Why would ibuprofen stimulate the closure of a patent ductus arteriosus?

Because PDAs are kept open through the action of prostaglandins, the production of which is inhibited by ibuprofen.


At what ages are children typically given the MMR vaccine?

1 year and 3 years 4 months


Which of the following viral infections has a prodrome which includes cough, coryza and conjunctivitis?
a) Measles
B) Mumps
C) Rubella
D) Parvovirus
E) Varicella

A) measles


Describe the measles rash.

Red spots ranging from 0.1–1.0cm in diameter appear on the 4th or 5th day following the start of symptoms (‘maculopapular’).
This non-itchy rash begins on face and behind the ears. Within 24–36 hours it spreads to the entire trunk and extremities (palms and soles rarely involved).


Which of the following is a possible complication of measles?
A) Bronchiolitis
B) Otitis media
C) Sinusitis
D) arthritis
E) orchitis

B) Otitis media

Infants at risk of developing croup and tracheitis


Which of the following infections is not notifiable?
A) Measles
b) Mumps
C) Rubella
D) Parvovirus
E) Tetanus

D) parvovirus


A child presents with a history of malaise and fever accompanied by a bilaterally swollen and painful neck. They do not have a rash,

A) what is the most likely diagnosis?
B) which structure in the neck is swollen?
C) how is this condition spread?

A) mumps
B) the parotid glands
C) droplet/saliva spread


A child presents with fever, coryza, conjunctivitis and lethargy.
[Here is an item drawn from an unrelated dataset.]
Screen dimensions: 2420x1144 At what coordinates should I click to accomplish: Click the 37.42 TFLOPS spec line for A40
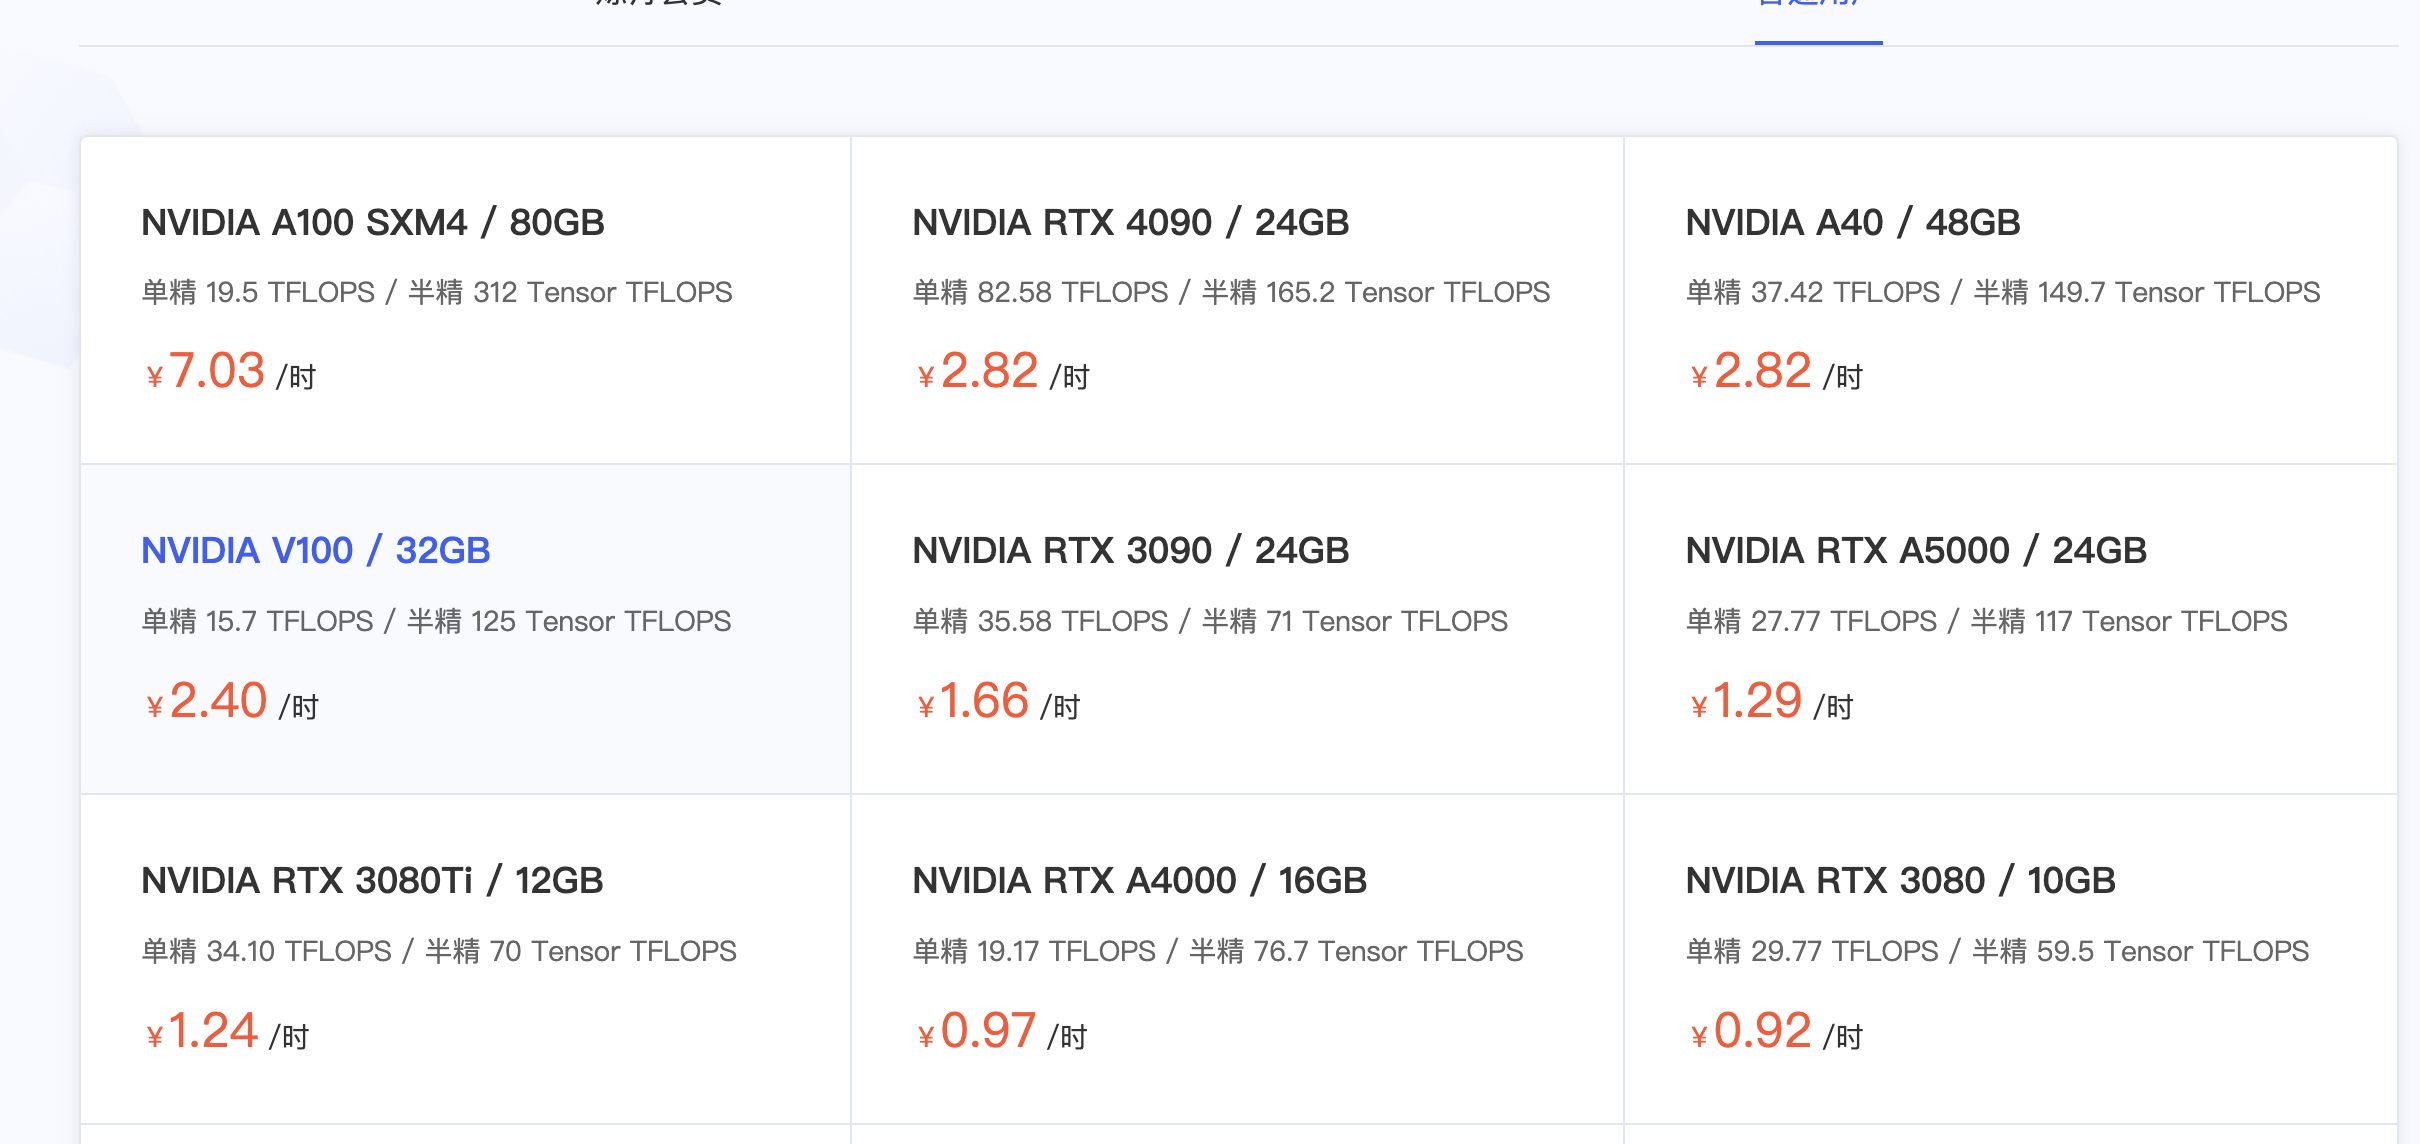point(2003,292)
On examination they have small grey lesions visible within their mouth.
A) what is the likely diagnosis?
B) where might a rash first appear in this condition?
C) what are the lesions within the mouth called?
D) how is this condition spread?
E) If you diagnose a child with this condition what must you do?

A) Measles

B) behind the ears

C) Koplik Spots

D) droplet

E) Notifty PHE


A child is diagnosed by his GP with rubella.

A) Give two key differences between rubella and measles.
B) Which patient group must the child be kept away from until they are not longer infectious and why?
C) how long does it typically take for rubella to resolve?

A) the fever in measles is higher typically and the spots of the rash can join to form larger patches. Also measles generally takes longer to resolve. Rubella is teratogenic in the 1st trimester, measles is not.

B) Pregnant women, due to risk of contracting congenital rubella syndrome

C) 7-10 days


Which of the following typically presents with malar erythema?
A) Rubella
B) Measles
C) Mumps
D) Erythrovirus
E) Hand, Foot and Mouth

D) Erythrovirus( aka slapped cheek syndrome/parvovirus/erythema infectiosum)

Rubella and measles present with a macular rash which starts on the face and spreads over the body.

Hand, foot and mouth presents with vesicles on the palms, soles and in the mouth.